Im Abschnitt Statistik werden die wichtigsten Eckwerte des Portfolios ausgewiesen. Transparent wird das Total der Gebühren ausgewiesen, welche man an Selma bezahlt hat. Auch hier findet man über das Info-Icon oben rechts gut verständliche Erklärungen zu den Begriffen.

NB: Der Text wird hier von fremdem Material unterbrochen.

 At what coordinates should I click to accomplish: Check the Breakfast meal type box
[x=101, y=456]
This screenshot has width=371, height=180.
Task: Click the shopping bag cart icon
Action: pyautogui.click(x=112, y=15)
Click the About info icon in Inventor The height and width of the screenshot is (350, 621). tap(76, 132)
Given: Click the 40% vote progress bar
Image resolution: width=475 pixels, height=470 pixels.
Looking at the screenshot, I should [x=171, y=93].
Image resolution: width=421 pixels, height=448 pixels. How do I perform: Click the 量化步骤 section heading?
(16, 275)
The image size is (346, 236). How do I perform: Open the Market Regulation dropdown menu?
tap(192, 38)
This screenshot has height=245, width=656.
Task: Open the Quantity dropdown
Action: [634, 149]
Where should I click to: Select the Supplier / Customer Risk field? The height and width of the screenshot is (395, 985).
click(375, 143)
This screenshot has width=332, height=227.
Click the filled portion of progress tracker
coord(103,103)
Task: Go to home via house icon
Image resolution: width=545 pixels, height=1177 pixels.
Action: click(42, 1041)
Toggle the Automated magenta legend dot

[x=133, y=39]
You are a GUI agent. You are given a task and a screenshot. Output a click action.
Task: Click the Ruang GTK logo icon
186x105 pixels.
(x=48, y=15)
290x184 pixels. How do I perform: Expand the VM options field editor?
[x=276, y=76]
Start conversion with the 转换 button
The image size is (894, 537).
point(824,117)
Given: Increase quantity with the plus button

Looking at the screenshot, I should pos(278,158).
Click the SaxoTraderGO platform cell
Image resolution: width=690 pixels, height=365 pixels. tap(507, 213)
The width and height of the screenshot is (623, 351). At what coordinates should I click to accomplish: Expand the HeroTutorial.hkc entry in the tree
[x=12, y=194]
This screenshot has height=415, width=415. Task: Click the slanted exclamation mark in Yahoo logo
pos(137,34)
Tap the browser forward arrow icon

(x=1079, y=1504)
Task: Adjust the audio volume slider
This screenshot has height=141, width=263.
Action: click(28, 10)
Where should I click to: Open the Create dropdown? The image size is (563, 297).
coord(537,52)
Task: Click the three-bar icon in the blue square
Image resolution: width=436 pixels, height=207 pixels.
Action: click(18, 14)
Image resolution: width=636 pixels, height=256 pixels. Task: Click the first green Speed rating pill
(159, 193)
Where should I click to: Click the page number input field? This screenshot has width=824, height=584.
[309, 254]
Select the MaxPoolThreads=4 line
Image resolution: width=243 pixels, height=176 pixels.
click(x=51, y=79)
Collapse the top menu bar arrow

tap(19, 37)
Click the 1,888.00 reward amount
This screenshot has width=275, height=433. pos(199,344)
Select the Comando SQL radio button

Der letzte Abschnitt ist den Anlagen gewidmet. Hier wird es nun richtig spannend: Aufgelistet sind alle Kategorien, aus welchen sich das persönliche Portfolio zusammensetzt. Klickt man auf eine Kategorie, gelangt man zur Übersicht der ETFs, welche sich in der Kategorie befinden. Klickt man weiter auf einen einzelnen ETF wird ersichtlich, mit welchem Gesamtwert man darin investiert ist, die Performance, wie viele Anteile man hält und welcher Durchschnittspreis bezahlt wurde.
Leider fehlt eine Visualisierung wie das Portfolio aus den Kategorien und den ETFs prozentual zusammengesetzt ist. Spannend wäre auch zu sehen, wie sich die Zusammensetzung des Portfolios zeitlich verändert hat.

Tab Log
Der Log ist eine schlanke Timeline aller Bewegungen im Portfolio. Hier sind Einzahlungen, Käufe und Verkäufe von ETF-Anteilen, Gebührenzahlungen und Dividendenausschüttungen aufgelistet.

Tab Konten
Neben dem Gesamtwert der Anlagen sind hier die Kontoangaben des eigenen Saxo Bank-Kontos inkl. IBAN ersichtlich.

Fazit
Selma ist eine solide und zeitgemässe Lösung, um sein Geld in ein ausgewogenes und auf die persönlichen Verhältnisse zugeschnittenes Portfolio von ETFs zu investieren. Die Transparenz von Selma was Gebühren angeht, ist bemerkenswert.
Positiv ist auch, dass es jederzeit möglich ist mit Selma Kontakt aufzunehmen. Ihre Reaktionszeit ist äusserst kurz. Man erhält dann persönliche Beratung – nix Bot – wie man beispielsweise eine grössere Summe investieren soll, um ein Dollar-Cost-Averaging zu erreichen.
Die App an sich macht leider nicht viel Lust, sie zu öffnen, um mehr als ein nüchternes Update zur aktuellen Performance zu erhalten. Das ist schade, denn die Daten wären verfügbar, man müsste sie nur noch ansprechend visualisieren. Vielleicht sollte der nächste Product-Vision-Workshop in der Sauna durchgeführt werden.